* QUOTED PASSAGE
Go back to reading Hoke's book. You clearly do not understand what you're doing. 

If, in the process of extracting values, you find undissolved metals, why would you expect that you have anything of value in the solution? Unless what you are dissolving is solid value, with no base metals present, any values that may have been dissolved will have been cemented by the remaining base metal. 

As I said, you need to return to reading. Without the basic understanding of how these processes work, you'll struggle endlessly, never knowing what you have, or why you have it. 

Read Hoke. Read Hoke again. Read Hoke until you UNDERSTAND what she teaches. 

Harold


----------



## maynman1751 (Oct 10, 2013)

What Harold said plus you certainly don't precipitate with sodium nitrate!!!!!!!!
Read and study all of the blue entries in my signature line below this comment.
You sure as hell aren't ready to be doing what you're doing.
You're going to end up hurting yourself or others. You're working with some mighty dangerous chemicals and processes here.
One wrong move and you could be seriously injured or killed!!!! NO B.S.!!!!


----------



## moose7802 (Oct 10, 2013)

I'm going to second and third what harold and maynman1751 said. What you have said is way off and you need to read. Why are you trying to drop something when you said that not everything had went into solution, that's a no no right off the bat. Also sodium nitrate is used for poor man's AR instead of using nitric acid for AR. I would say put everything away and stop what you are doing and read then read some more and once you think your ready and understand re read it till it all makes since before you ever start. I am also new to this and it is possible, just read a lot and start off small!!


Tyler


----------



## cvikatore (Oct 11, 2013)

Thans for warnings, I know that is dangerous but I allready participate some gold with sodium itrate from AR, and the last time something went wrong and I dont know what and I ask for you halp please if you know what hapend to tell me. It is hard for me ro find Smb in my country, my be it will be easier to prticipate with smb? and tell me how to kill nitric some other way instead of cooking?


----------



## pattt (Oct 11, 2013)

Hi, cvikatore,

Like said before : NaNO3 is NOT a precipitant. Sodium nitrate is the chemical compound with the formula NaNO3. To make your "poormans AR".
If it is difficult to find smb for you, I would give it a try with copperas (iron II sulfate), You can make that yourself if you don't find it. (search, read)

But also, like said before You do need to do much more reading :!: :!: 
All is on this forum, and the book to read (Hoke's) you can download for free (see for the links in the forum)

Do you have stannous chloride ? Do you have a standard gold test solution? (search, read)
What will you do with the wastes?? (search, read)

The more reading you do , the better your questions will be, the more help you will get here.

precipitant, precipitate, but not prticipan, participate.

Pat



I hope you will do everything you do safely, for you and all living things around you :!: 

Pat


----------



## butcher (Oct 11, 2013)

Chemical names are important, prefixes and suffix in their name is also important.

Sodium metabisulfite Na2S2O5 (we use to precipitate gold), (sometimes new members confuse this with sodium metabisulfate)

* TASKS
- A) Reproduce the part of the gold-refining forum thread that opens with the words containing "You're going to" and closes with "moose7802 (Oct 10, 2013)", replacing "seriously injured" with "badly hurt".
- B) Condense the gold-refining forum thread's paragraph beginning "I'm going to second and third" into a bulleted list that keeps its main facts.
- C) Continue the gold-refining forum thread from its final line.

* SOURCE EXCERPT
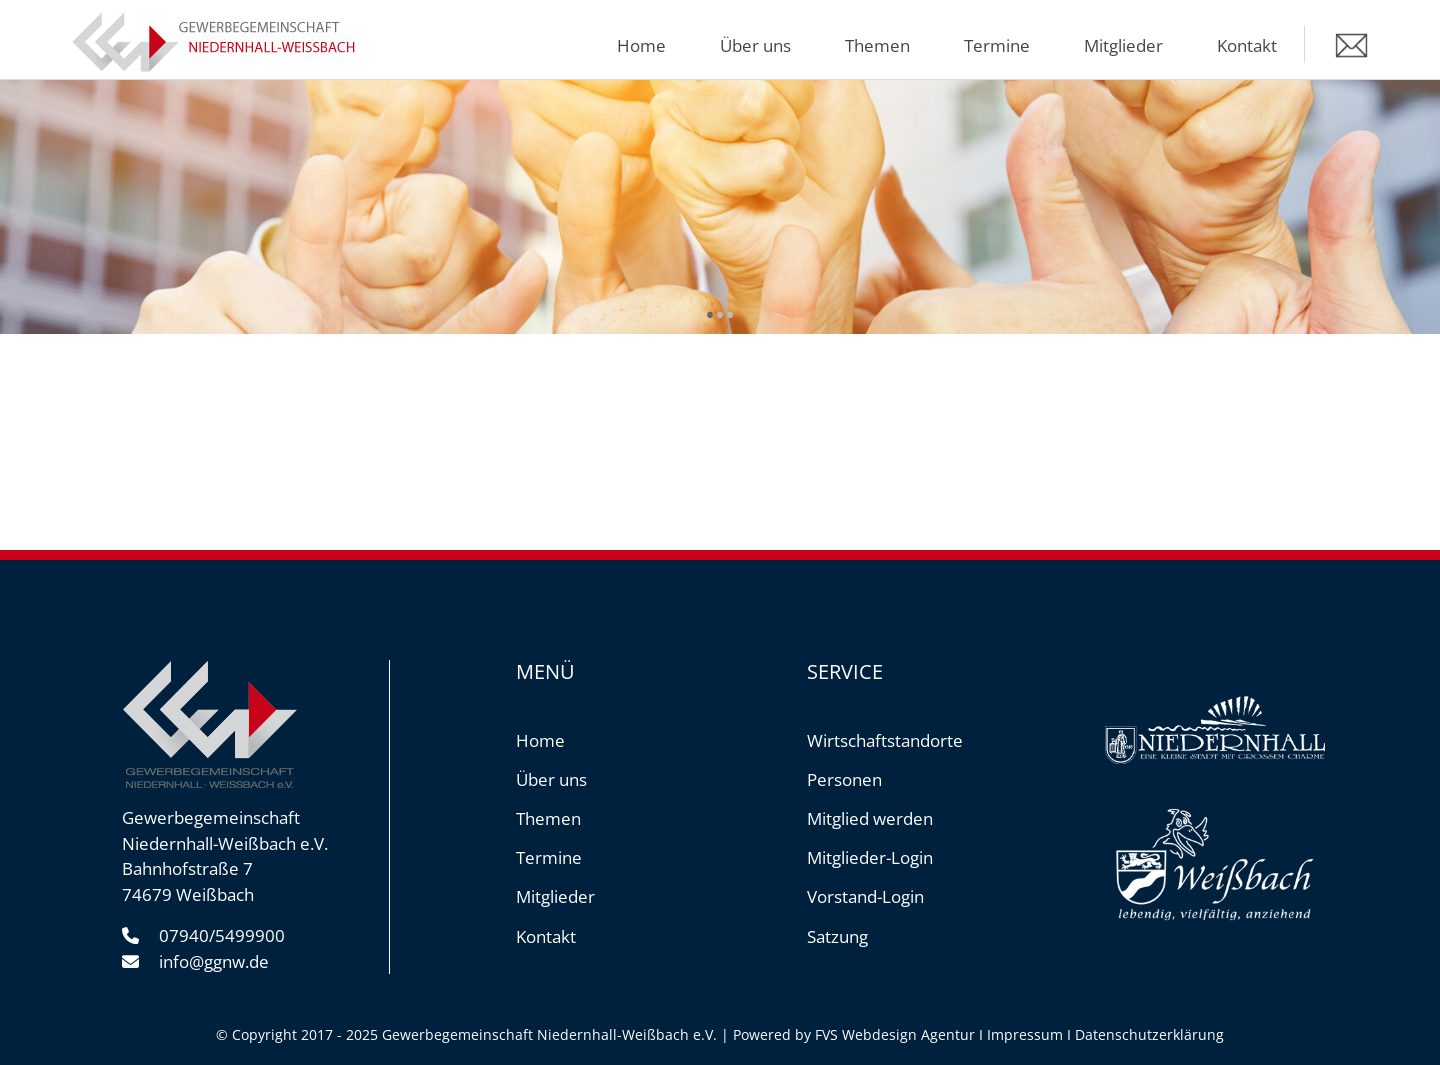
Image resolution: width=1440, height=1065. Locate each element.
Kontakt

* ANSWERS PER TASK
- A)
You're going to end up hurting yourself or others. You're working with some mighty dangerous chemicals and processes here.
One wrong move and you could be badly hurt or killed!!!! NO B.S.!!!!


----------



## moose7802 (Oct 10, 2013)

- B)
- The writer agrees with Harold and maynman1751: what was said is way off, and more reading is needed.
- Trying to drop something after saying not everything went into solution is a mistake from the start.
- Sodium nitrate is used for poor man's AR in place of nitric acid.
- Advice: put everything away, stop, and read repeatedly until it all makes sense before starting.
- The writer is also new to this and says it is possible by reading a lot and starting small.

- C)
Notice the ending in the names, a sulfite SO3 is a different chemical compound than the compound of sulfate SO4, notice the difference in their names ite and ate, these denote the oxidation state or valence, how the chemical reacts, which can make a big difference in their chemistry.

Nitrate NO3, is a different chemical than nitrite NO2.

Sodium nitrate NaNO3 will oxidize gold in an acidic solution.
The Hydrogen from the acid (HCl) can form HNO3 in solution (the principle used in poor-mans aqua regia to dissolve gold).

Sodium nitrite NaNO2 can be used to reduce gold, or precipitate gold from solution, I have never used it or studied its use, so I cannot comment on it further at this point.
Although Hoke discusses it in her book.

Notice these two similar compounds with different suffix in their names, which have different oxidation states, can make a big difference in the chemistry with gold in acidic solutions. 

Names of chemicals are important, this is a major reason we insist on not using texting lingo, and expect users to spell check, that and many do not speak English and rely on translation to read, if we spell it wrong the translation comes out wrong.

Ferrous sulfate, also called copperas (FeSO4 10 H2O) can easily be made with a fairly pure source of Iron (transformer iron laminates are fairly pure soft iron, if you burn off the shellac and wash them), dissolving the iron in a very dilute sulfuric acid (10% H2SO4) will give a green solution of FeSO4, heating this solution to crystallize the bright green copperas will give you a really pure copperas salts, store these ferrous sulfate salts wet with a few drops of H2SO4 acid to keep the crystals fresh, store in them plastic HDPE bottle to keep them from air, (as air can oxidize them to a white-brown salt of iron oxide/hydroxide that will not work to precipitate gold, the copperas is also used to test for gold in a spot plate (a brown ring of precipitated gold around the crystal indicates gold in solution) very useful also when PGM metals are in a gold solution in the test we can remove gold and retest for PGM's (where gold may mask the color reaction of the PGM test).

Study is important, read Hoke's and the forum, the suggestions above by our members, will help you become a better gold refiner, and help to keep you and your neighbors safer.


----------



## bswartzwelder (Oct 12, 2013)

Butcher,

I worked with transformers for approximately 16 years from 1970 to 1986. I even had the pleasure of designing, building, and winding some transformers. One in particular was for a ham radio friend who needed a transformer with a 120 volt primary and 3 or 4 secondary windings with voltages ranging from 6 volts up to about 500 volts.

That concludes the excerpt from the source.